Transcribe the data verbatim, everything from the line containing "Image resolution: width=621" down to the line containing "tap(16, 72)", both included.

- _EXTRACTED INFORMATION_
%%
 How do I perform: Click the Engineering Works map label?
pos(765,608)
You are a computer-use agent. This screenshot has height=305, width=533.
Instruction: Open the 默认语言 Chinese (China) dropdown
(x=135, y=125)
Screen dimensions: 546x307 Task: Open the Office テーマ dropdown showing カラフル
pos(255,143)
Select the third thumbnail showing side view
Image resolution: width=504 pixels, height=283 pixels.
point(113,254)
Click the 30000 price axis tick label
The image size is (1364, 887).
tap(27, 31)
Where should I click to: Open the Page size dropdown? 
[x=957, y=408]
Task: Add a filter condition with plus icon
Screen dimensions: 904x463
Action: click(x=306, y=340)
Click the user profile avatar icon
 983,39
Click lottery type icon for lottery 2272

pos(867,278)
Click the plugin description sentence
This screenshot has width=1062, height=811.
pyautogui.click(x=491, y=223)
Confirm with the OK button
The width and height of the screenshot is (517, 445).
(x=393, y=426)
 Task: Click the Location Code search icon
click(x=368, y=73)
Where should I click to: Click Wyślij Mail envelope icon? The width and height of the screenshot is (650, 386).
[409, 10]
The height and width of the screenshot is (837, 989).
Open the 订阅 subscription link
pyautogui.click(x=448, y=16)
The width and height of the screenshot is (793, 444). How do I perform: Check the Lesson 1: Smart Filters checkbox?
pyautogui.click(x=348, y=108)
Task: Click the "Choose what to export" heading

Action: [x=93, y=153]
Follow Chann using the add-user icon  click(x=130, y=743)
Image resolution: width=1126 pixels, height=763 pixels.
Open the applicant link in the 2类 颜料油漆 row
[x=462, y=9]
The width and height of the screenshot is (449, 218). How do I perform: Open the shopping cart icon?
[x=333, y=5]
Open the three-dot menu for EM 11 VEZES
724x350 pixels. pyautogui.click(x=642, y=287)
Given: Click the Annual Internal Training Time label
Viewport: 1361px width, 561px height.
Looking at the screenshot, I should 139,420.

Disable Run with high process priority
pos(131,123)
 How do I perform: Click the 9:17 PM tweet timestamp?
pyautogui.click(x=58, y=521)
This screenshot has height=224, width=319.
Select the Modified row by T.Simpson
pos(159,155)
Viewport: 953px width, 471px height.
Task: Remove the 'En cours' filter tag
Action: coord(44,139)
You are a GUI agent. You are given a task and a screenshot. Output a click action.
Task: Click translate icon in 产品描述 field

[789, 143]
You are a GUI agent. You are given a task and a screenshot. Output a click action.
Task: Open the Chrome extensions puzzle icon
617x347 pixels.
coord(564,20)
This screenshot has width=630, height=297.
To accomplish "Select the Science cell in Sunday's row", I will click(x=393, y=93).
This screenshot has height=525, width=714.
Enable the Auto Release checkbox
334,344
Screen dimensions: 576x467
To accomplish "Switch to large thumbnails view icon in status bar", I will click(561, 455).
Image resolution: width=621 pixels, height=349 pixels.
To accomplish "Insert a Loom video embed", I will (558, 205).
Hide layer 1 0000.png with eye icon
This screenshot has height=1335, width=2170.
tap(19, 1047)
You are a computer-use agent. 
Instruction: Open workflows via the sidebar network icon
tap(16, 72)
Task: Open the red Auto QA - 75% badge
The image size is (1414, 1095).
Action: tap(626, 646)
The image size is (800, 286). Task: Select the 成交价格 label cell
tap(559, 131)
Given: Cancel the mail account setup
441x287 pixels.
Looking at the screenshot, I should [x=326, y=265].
%%
- _SOLUTION TO THIS EXERCISE_
Image resolution: width=621 pixels, height=349 pixels.
To accomplish "Insert a Loom video embed", I will (558, 205).
Hide layer 1 0000.png with eye icon
This screenshot has height=1335, width=2170.
tap(19, 1047)
You are a computer-use agent. 
Instruction: Open workflows via the sidebar network icon
tap(16, 72)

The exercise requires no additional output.